#### [GOAL OF THE EXERCISE]
Your answer should be one number: the count of lines in the records that include the word "size".
------ WORKING DATA ------
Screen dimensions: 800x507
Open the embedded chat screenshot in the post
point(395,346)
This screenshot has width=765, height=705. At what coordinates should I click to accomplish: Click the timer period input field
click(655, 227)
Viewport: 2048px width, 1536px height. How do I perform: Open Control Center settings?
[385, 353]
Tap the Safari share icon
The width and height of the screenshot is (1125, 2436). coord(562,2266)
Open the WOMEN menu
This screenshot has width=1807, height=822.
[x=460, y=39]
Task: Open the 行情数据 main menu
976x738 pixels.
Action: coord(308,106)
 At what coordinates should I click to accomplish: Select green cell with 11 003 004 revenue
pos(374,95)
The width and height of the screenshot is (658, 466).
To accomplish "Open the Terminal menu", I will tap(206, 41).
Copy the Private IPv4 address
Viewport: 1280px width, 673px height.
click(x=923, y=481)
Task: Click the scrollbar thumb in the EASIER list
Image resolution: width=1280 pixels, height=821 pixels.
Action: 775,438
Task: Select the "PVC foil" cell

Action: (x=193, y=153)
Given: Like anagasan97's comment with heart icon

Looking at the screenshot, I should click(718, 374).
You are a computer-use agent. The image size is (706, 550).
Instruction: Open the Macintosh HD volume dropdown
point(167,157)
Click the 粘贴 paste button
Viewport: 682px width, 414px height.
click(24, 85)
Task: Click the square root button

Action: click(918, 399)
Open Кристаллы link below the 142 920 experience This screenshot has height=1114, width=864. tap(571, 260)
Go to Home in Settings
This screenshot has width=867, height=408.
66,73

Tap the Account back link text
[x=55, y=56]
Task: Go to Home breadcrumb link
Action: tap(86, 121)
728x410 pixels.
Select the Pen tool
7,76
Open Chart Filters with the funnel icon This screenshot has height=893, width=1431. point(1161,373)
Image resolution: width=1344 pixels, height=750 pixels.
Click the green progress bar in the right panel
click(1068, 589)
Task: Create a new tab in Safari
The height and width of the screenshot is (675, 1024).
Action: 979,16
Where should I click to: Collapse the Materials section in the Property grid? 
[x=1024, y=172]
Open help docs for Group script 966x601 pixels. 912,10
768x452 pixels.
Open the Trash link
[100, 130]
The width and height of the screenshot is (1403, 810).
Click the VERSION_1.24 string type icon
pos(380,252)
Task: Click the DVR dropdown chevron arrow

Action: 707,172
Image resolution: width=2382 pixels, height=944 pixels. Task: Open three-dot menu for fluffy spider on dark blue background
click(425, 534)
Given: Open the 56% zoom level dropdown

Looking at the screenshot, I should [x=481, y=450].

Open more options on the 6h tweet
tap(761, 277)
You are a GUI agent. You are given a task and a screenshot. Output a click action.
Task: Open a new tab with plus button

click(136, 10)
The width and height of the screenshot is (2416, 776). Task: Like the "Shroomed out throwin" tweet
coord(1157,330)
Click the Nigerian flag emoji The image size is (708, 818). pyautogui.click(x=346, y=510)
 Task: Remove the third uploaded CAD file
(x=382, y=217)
------
#### [RESULT FOR THIS EXERCISE]
2